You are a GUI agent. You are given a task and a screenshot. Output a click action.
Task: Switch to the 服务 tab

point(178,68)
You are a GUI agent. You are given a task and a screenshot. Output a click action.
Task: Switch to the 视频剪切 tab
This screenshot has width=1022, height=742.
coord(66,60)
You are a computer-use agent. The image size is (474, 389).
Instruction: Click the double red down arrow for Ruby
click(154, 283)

== == ==

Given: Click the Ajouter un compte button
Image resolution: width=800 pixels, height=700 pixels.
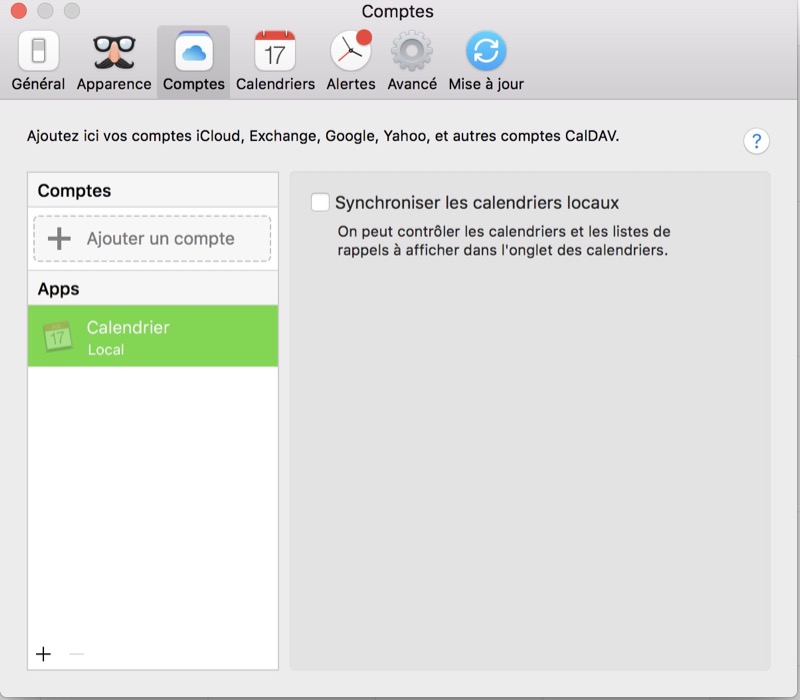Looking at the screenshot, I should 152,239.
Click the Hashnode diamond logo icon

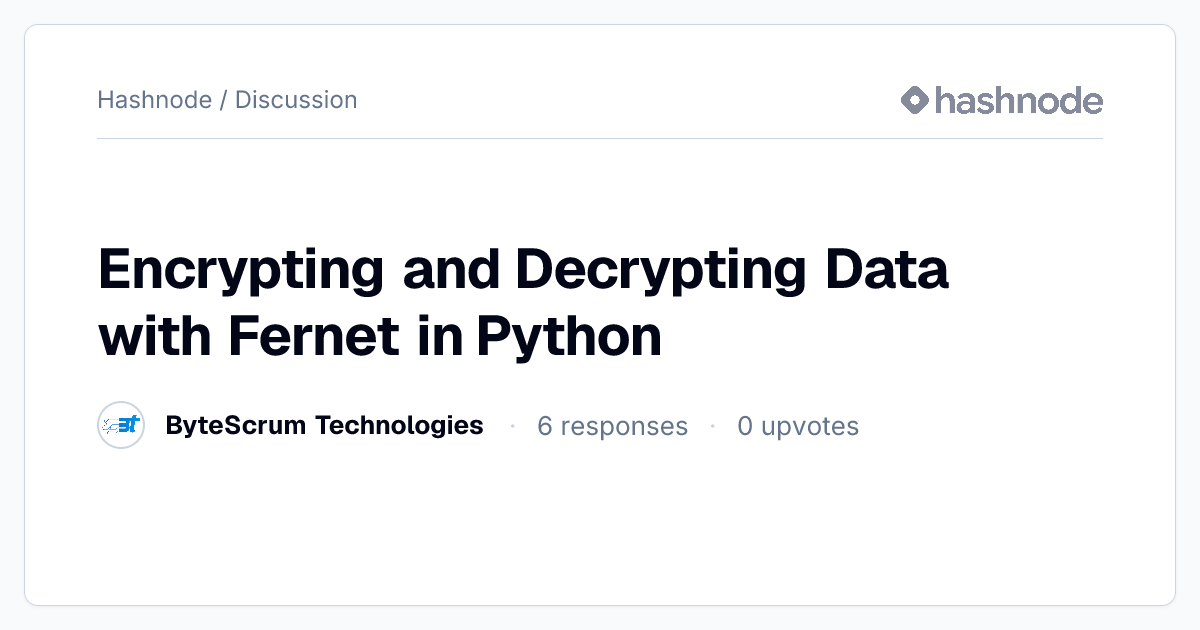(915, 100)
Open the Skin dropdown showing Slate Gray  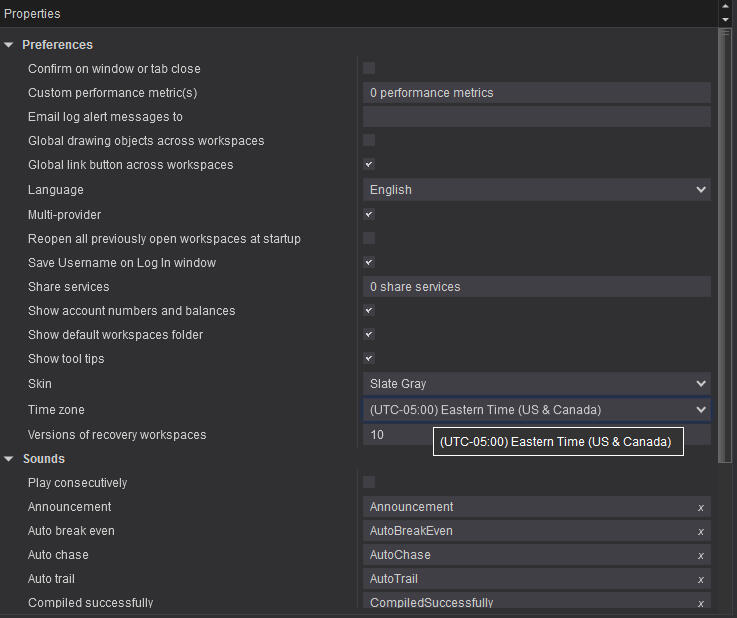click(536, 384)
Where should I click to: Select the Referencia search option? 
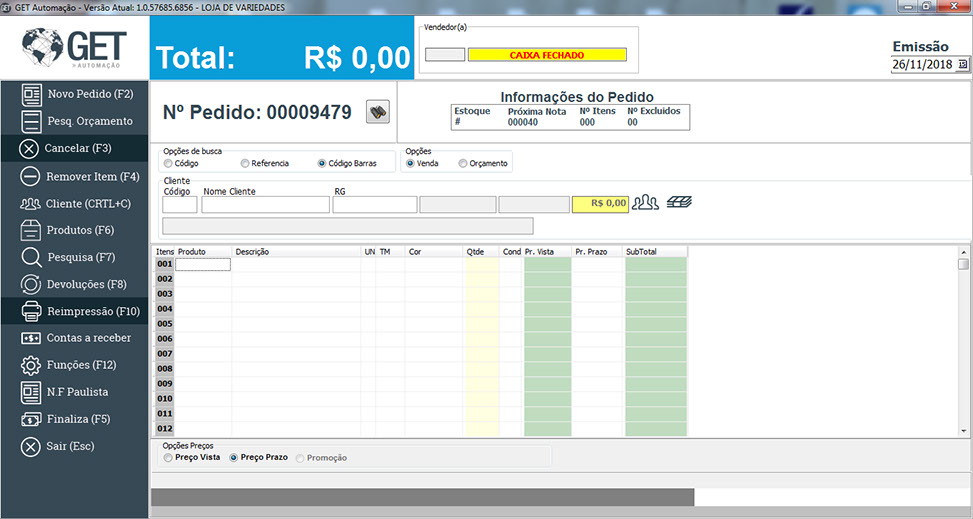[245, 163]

== == ==

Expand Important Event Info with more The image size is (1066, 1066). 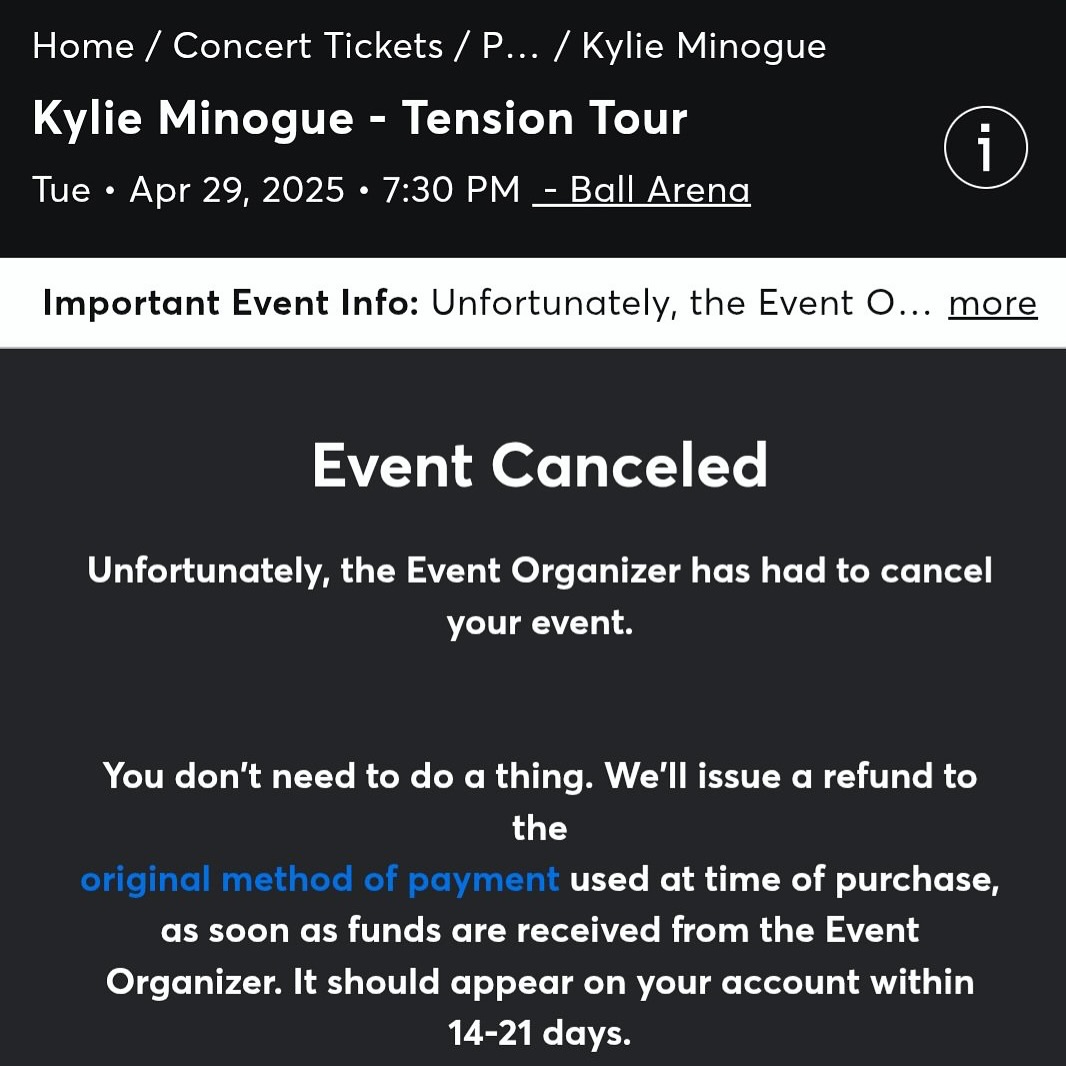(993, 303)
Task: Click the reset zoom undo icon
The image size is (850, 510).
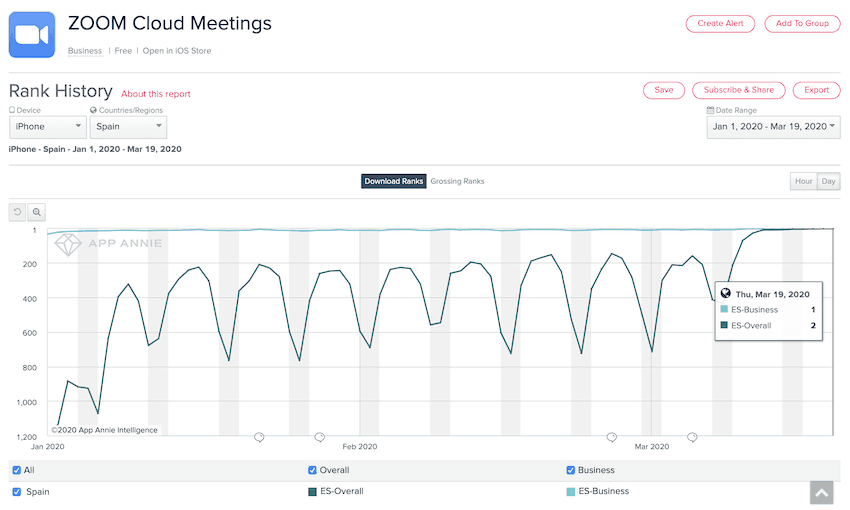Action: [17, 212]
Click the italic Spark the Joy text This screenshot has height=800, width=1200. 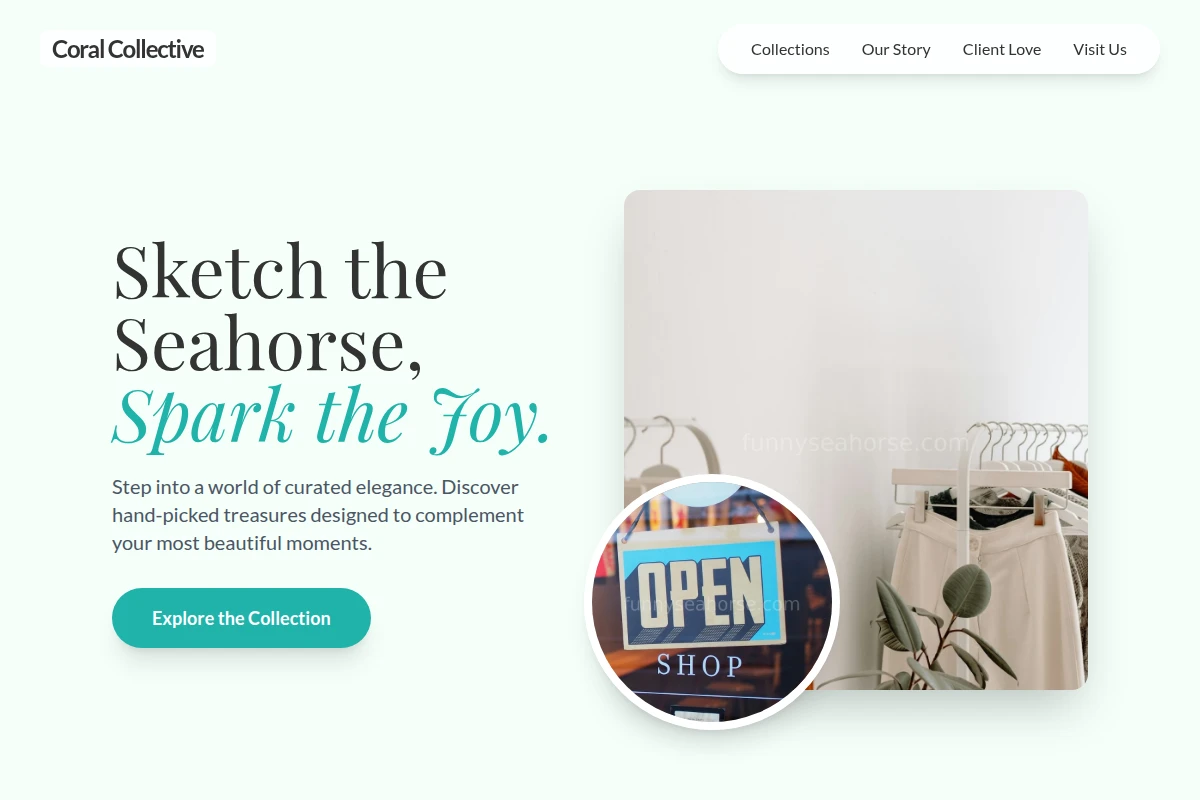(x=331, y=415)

== == ==

All lines above from the one with "Task: Switch to the 服务 tab" to the one with "You are a computer-use", inclusive, should be copied exactly, and no other lines.

Task: Switch to the 服务 tab

point(178,68)
You are a GUI agent. You are given a task and a screenshot. Output a click action.
Task: Switch to the 视频剪切 tab
This screenshot has width=1022, height=742.
coord(66,60)
You are a computer-use agent. The image size is (474, 389).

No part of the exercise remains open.